The key, Dad explained each year, was to position ourselves at the outflow of a marsh exactly an hour before low tide. This way, the brackish water would be draining from behind the barrier island into the ocean, and, with it, would come the hapless blue crabs, stupidly chasing their next scrap of food from the tidal creek floor.
So, armed with our chicken necks from the Red and White, the leaded hooks to which they were affixed and the 6 to 12-foot long runs of kite string tied to each, we’d cast our meaty lines into the quickly moving marsh water, waiting for dinner. And we’d stand there. In the blistering South Carolina Low Country sun. The tiny mud crabs would emerge from their holes and wave their single claws at us. We’d wait. And wait. And talk. And joke. And explore. And unwind, children and adults, unknowingly watching one of the primal forces of nature bring to us our next, glorious meal.

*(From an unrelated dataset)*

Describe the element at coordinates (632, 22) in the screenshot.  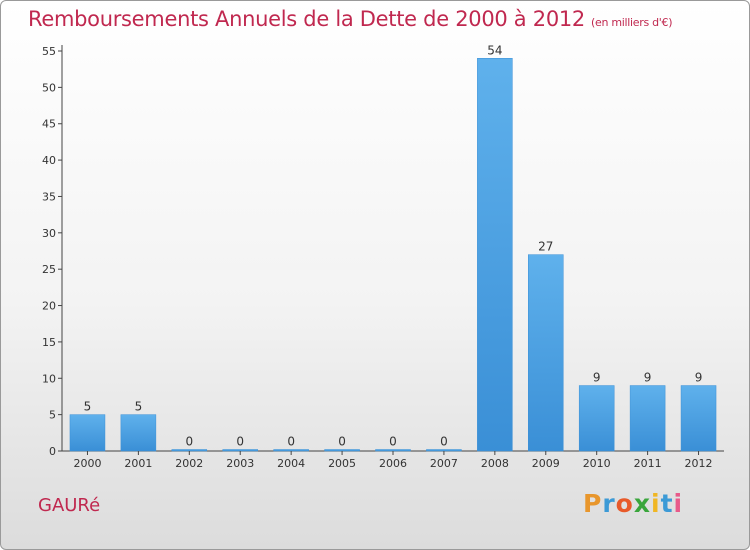
I see `chart-subtitle: (en milliers d'€)` at that location.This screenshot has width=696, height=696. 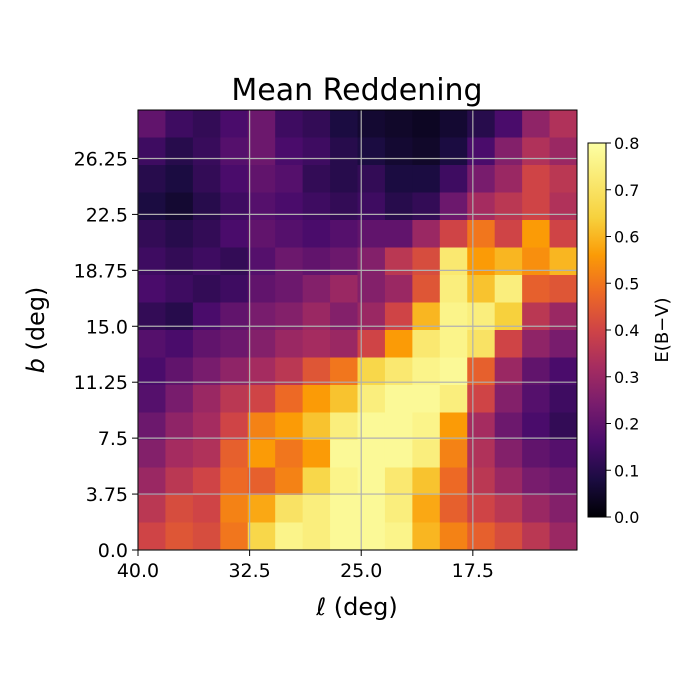 I want to click on y-tick-label: 26.25, so click(x=101, y=159).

And then, invariably, one would amble along: the embarassed blue crab, alternately eyeing the raw chicken neck, then us up through the water, then whatever flotsam was floating by. But always, always, watching that chicken neck. And, always, it went for the bird. And with that, even an 8-year old can scoop his crab net into the water and grab the doomed bottom feeder.
Tom Brown was never more proud than when we’d load the car up with a styrofoam cooler full of live, constantly clicking, almost-hissing, crabs. We’d drive a couple of miles past our beach cabin, off our tiny island, all of us happy, listening to Simon and Garfunkel. On the next island, the “Gay Fish Company” sign was Dad’s signal to wheel the Saab down the sand path to a dock on a back stretch of the marsh. Liz and I would stay in the car while Mom and Dad picked up a couple of pounds of shrimp, right off the boat.
Once home, Dad quickly set to cooking the couple or three-dozen crabs we’d caught. A huge soup pot was put into action, two or three beers poured into its depths. Once roiling, the sticky, sweet smell of boiling hops signalled it was time to send the crabs to their death. One-by-by one, Dad placed them into the steamy barley with pathetic tongs, long past their prime. The crabs would claw at the pot with a terrible, violent, horrible clamor in which I secretly took pleasure.
Then, suddenly, silence.
A few minutes later, the bright red crabs were pulled out of the steaming beer, placed back in the cooler, topped with ice from the Gay Fish Co. and set aside on the porch. Mom then got to work on salad and set another pot to boil for the shrimp. Outdoor showers were taken after last minute dips in the ocean. When the shrimp was done and chilled on top of the crabs, freshly shucked corn was dropped into the hot water. Gin and tonics were poured. Music played. Liz emerged from the shower, blond hair glistening gloriously as only an un-appreciative 15-year old’s can. The evening breeze shifted and cooled the shack.
At the tiny porch table covered in newsprint, the bounty of our day was laid before us: Dozens of beer-steamed blue crabs, a huge bowl of boiled, iced, South Carolina white shrimp, drawn butter, homemade cocktail sauce, corn on the cob from a farmer’s garden a couple of islands over, a simple green salad with cucumbers and radishes and house dressing from Knoxville’s L’Orangery Restaurant. Gin. White wine. Orange Juice Cocktails with marischino cherries. Dinner rolls and soft butter.
From the beach came the constant crash of the Atlantic’s surf and the ever-increasing sound of cicadas. If we were lucky, the deer would quietly populate the two or three dune lines between us and the surf.
And if the universe was approving, which it invariably was, our evening walk on the beach would reveal a female sea turtle, or two, desperately laying her eggs, carrying on the traditions of eons.